Tuesday, September 15, 2009

What Healthcare “Reform” Is Really About.....

Sometimes It’s Hard to Know Who’s Really Smarter: The leaders or the followers. Take the biggest current political issue, for example:

It’s Not About Healthcare Reform at all. It’s about reforming healthcare insurance.

The Whole Purpose of the Debate is to find a way to remove the rationing, the bureaucratic rationing that stands between us and our doctors. At the same time, we don’t want to put the tens of thousands of insurance company employees out of work.

The Last Thing America Needs Right Now is to kill off another industry—or to make taxpayers foot the bill for another bailout. And so Congress and the White House are working  to see if we can’t find a middle way.

The Thing Is, We No Longer Have a “Middle” Way in America. It’s right or left, blue or red, “my way or the highway,” with not much agreement on anything between.

Meanwhile, the “Tea-Bag” Party-Goers are out there, complaining that our government can’t seem to get much of anything right. On the one hand, it’s hard to argue with the evidence of congressional and presidential failure. On the other hand, this business of government is clearly a lot harder than it looks....

We’d All Like Somebody to Take Charge—like a CEO, a dictator, or a king. If only we could do it without giving up our “inalienable rights.” Such as the right to more services and entitlements, with lower and lower taxes.

But When Government Tries to Transition from the inefficient insurance mess that we have now, to something that puts capitalism’s “profit motive” back in the medical industry where it belongs, and people throw tantrums about it all—

What Can We Expect?

Do Any of Us Really Want Our Insurance Company deciding that our doctors’ care costs too much?
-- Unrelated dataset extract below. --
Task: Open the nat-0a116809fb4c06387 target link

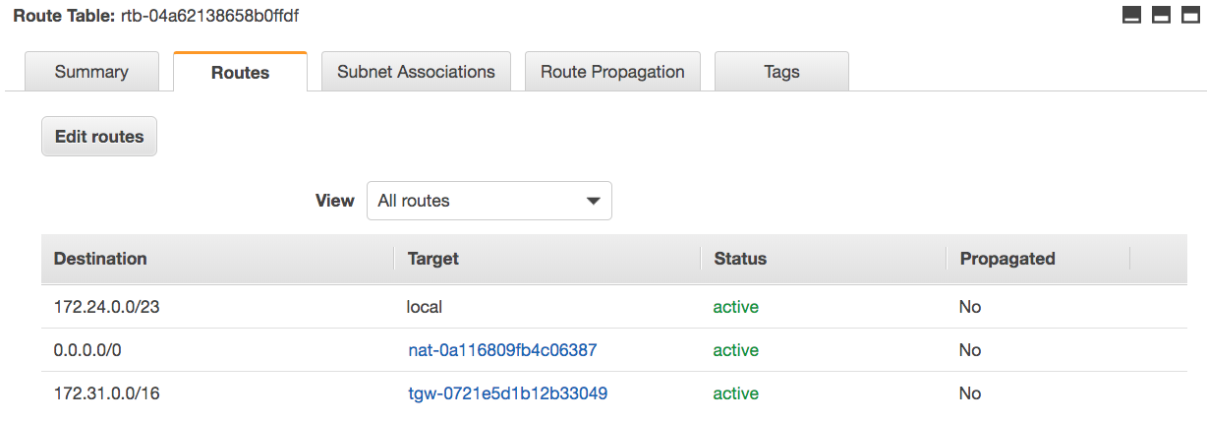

Do we really believe that insurance companies should decide when to pull the plug on the medical care that’s keeping our loved ones alive?

But What’s the Alternative? How many of us have any real idea about the universal coverage programs that the rest of the developed world has? All I hear about is Canadians crossing the border to get cosmetic surgery without having to wait three months. And how good Japan's healthcare is, and how bad England's is. And how they all cost too much.
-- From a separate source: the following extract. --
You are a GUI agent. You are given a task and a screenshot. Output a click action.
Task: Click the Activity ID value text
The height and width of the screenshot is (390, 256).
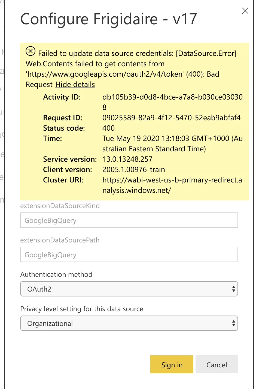(172, 97)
Thinking in terms that Adam Smith, the founder of capitalism through The Wealth of Nations might use:
  • Doctors provide the labor, in exchange for wages.
  • Investors provide the capital stock, for the development of new drugs and equipment, as well as for hospitals and clinics.
  • Patients provide the profit through their self-interest in purchasing the medical-care products.
  • Insurance companies provide.......What?
Call Me an Old-Fashioned Capitalist Without His Tea Bag. But I don’t see what insurance companies add to the mix. I do see the profit that they remove from our ability to pay for needed medical care. And I see the government insuring our costliest, least-profitable patients—through Medicare and the VA and the prison systems—and doing a fine job.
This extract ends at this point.